Por suerte para muchos los rituales de Pesaj se disuelven en los aromas del pescado, la sopa, y el pollo, y en nuestro afán de avanzar hacia el banquete festivo vamos dejando atrás pasajes y detalles que mucho aportarían, si los leyéramos. Cada tanto algún comensal sugiere un nuevo ritual o una nueva lectura de un viejo texto; así nos hemos venido refundando los judíos generación tras generación: en cada generación debe cada uno verse a sí mismo como si él fue liberado de Egipto. Sin embargo, el sacrificio, el pan de la aflicción, y las hierbas amargas están presentes a lo largo de toda la noche, aun cuando cantamos “el año próximo en Jerusalém”, y desde hace setenta años el “Hatikva”, el himno nacional del Estado de Israel. Porque nadie puede negar que la libertad tiene un precio. Ser judío y vivir como tal supone, por sobre todo, tener siempre presente que fuimos esclavos en la tierra de Egipto. La Pascua no es sólo fundacional, es también un acto moral que nos mandata.

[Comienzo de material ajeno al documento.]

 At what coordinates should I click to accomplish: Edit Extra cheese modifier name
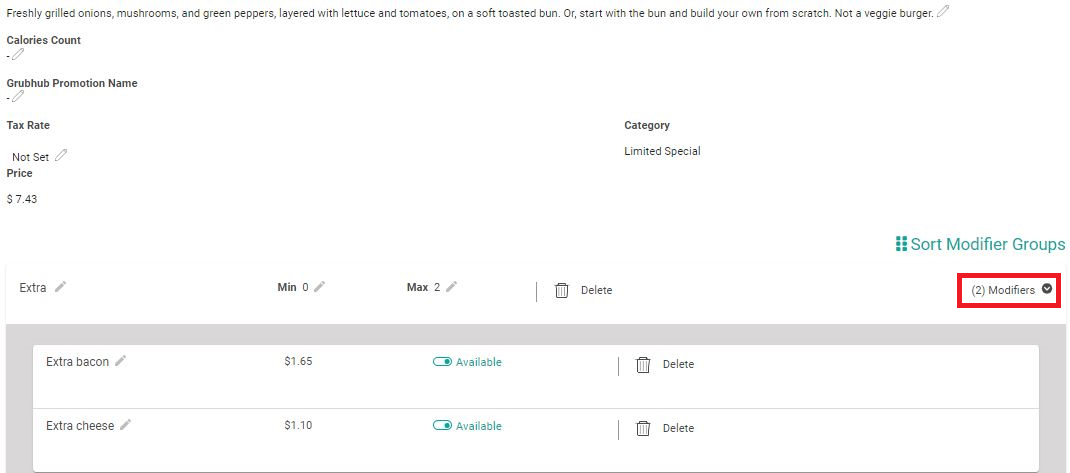pyautogui.click(x=125, y=425)
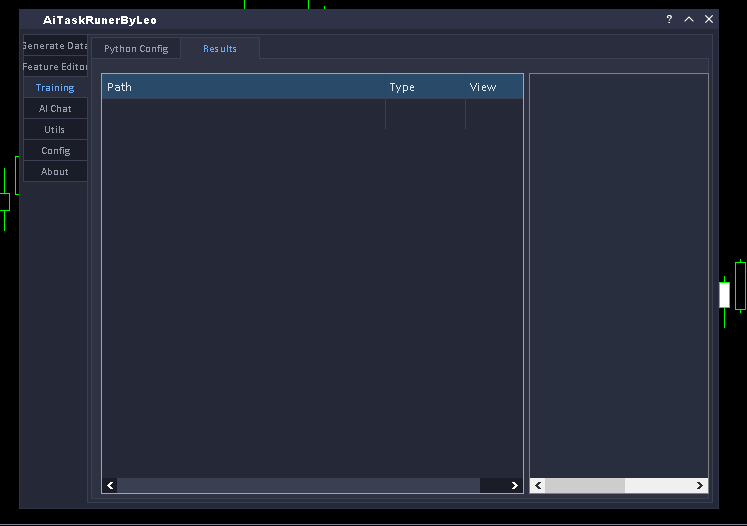Click the preview panel horizontal scrollbar thumb

click(585, 485)
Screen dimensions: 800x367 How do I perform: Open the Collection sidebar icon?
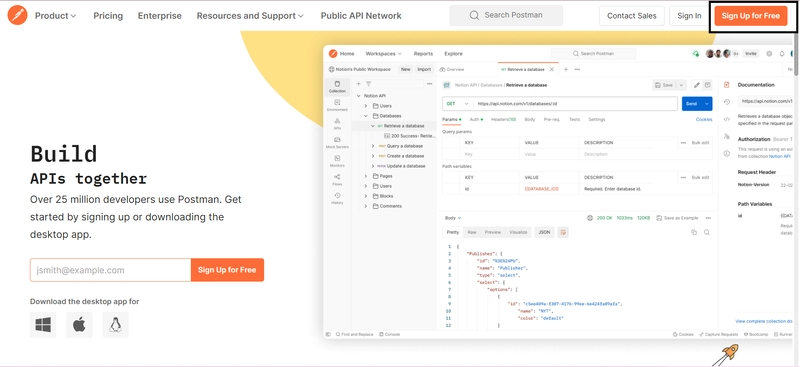coord(337,86)
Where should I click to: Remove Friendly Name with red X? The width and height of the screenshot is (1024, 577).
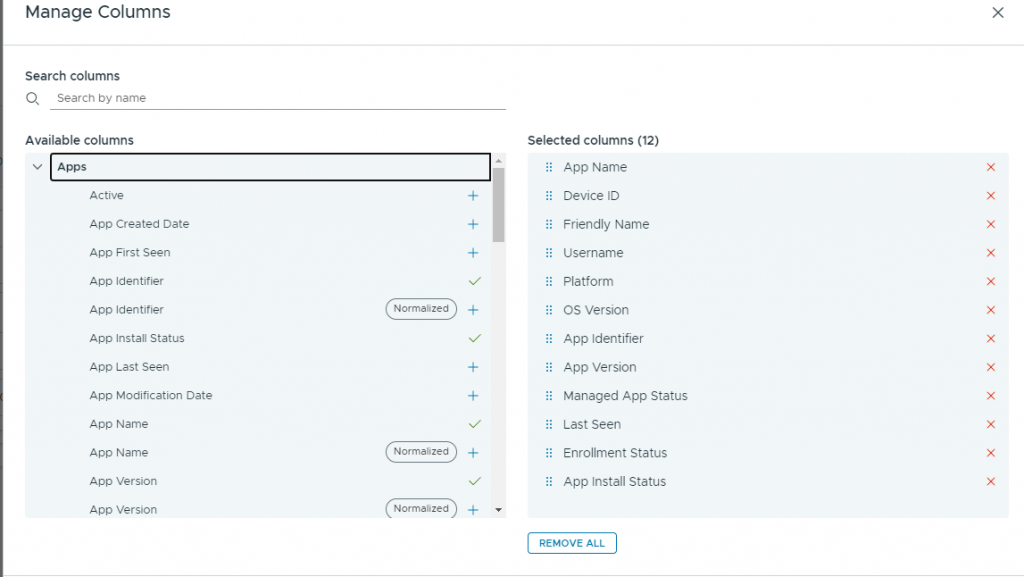pos(991,224)
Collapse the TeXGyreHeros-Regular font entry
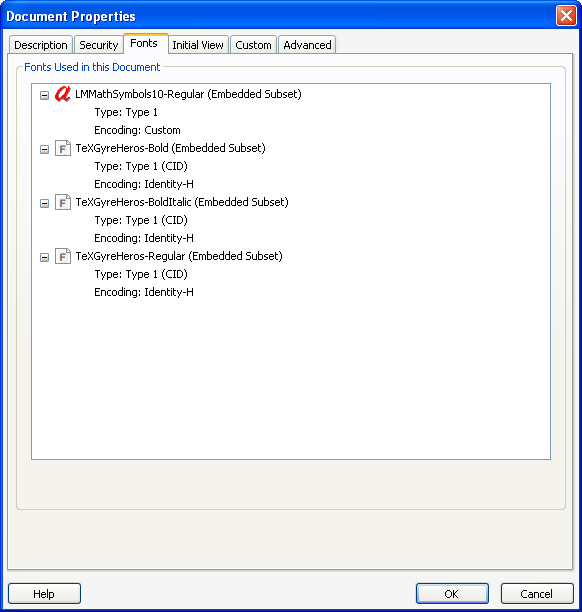The height and width of the screenshot is (612, 582). click(44, 257)
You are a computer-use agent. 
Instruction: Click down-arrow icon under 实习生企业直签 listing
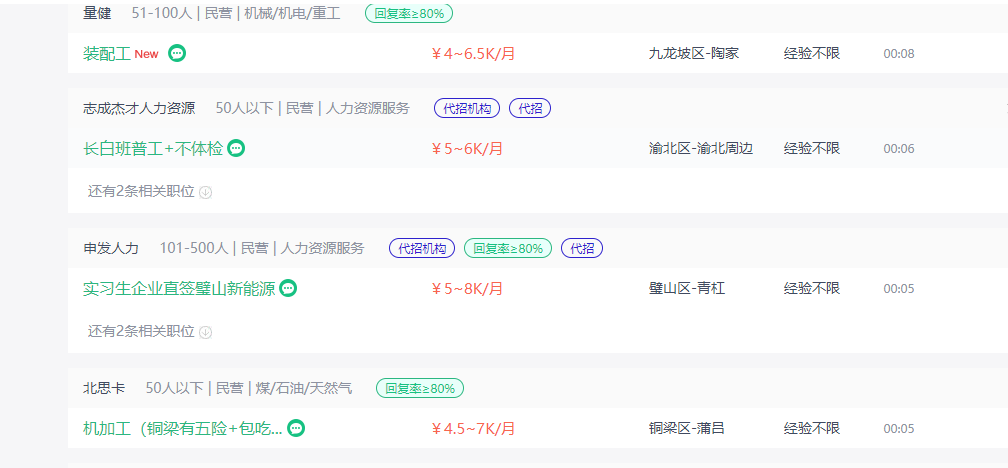tap(206, 332)

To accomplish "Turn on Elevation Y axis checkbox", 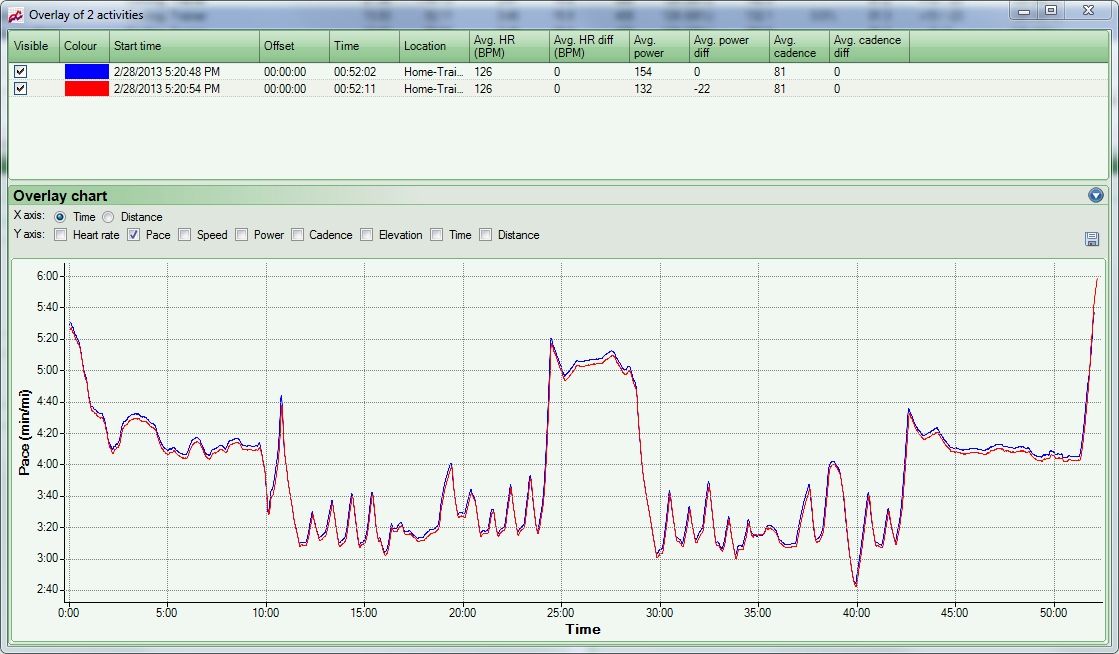I will [x=367, y=235].
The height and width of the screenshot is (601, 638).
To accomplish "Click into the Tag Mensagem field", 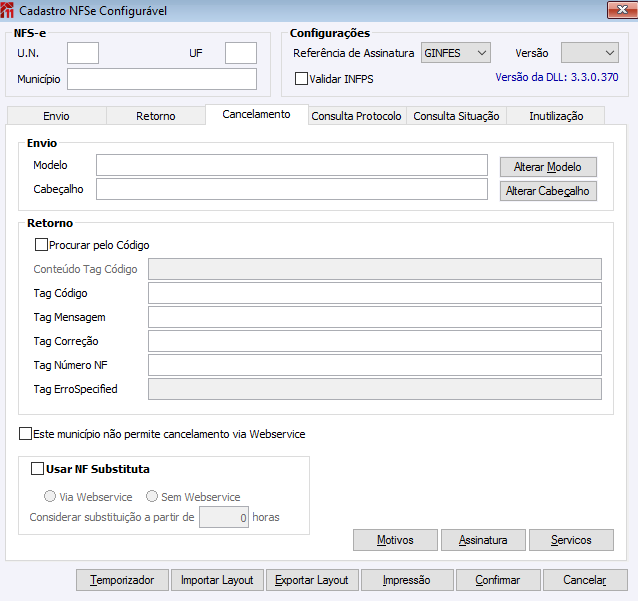I will click(x=375, y=317).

Volviendo al tema de las coincidencias, me gustaría proponer que el siglo I EC, concretamente los cien años desde la muerte de Jesús hasta la rebelión de Bar-Kojbá (30/33 a 135 EC) son años de coincidencias a la vez que de grandes divergencias, el momento donde las aguas se parten para siempre. La historia judía y la cristiana están llenas de historias de individuos y colectivos que se sacrificaron en pos de sus ideas y creencias. Si el siglo comienza con la muerte de Jesús, finaliza nada menos que con la destrucción de Jerusalém como ciudad judía y como centro de la vida judía. Entre tanto había caído el Templo en 70 EC y Massada en 73 EC, el rabino Saúl de Tarso, convertido por su fe en el apóstol Pablo, y el propio apóstol Pedro, como tantos otros seguidores de Jesús como Cristo, mueren en tanto predican sus verdades. No faltan elementos para denominarlo un siglo pascual, un siglo de sacrificios. No obstante, de ese tiempo casi bautismal surgirá no sólo la religión cristiana sino que primará y crecerá el judaísmo rabínico, que nos depositará en las puertas de la emancipación casi veinte siglos más tarde.
Tal vez visualizar las coincidencias de las Pascuas sea una buena manera de reparar las injusticias, los crímenes, y la sangre derramada en aras de verdades absolutas y absolutistas. Tal vez la prédica del amor atribuida a Jesús de Nazaret encuentre ahora el eco adecuado en las catedrales construidas en su nombre. Porque si en la liberación hebrea de Egipto hubo sacrificados, la historia del cristianismo tampoco está exenta de ellos. Las Pascuas conmemoran nuestra fundación, nuestra razón de ser, y nuestro propósito. Los matices están en dónde cada cual, judíos y cristianos, ponemos la esperanza.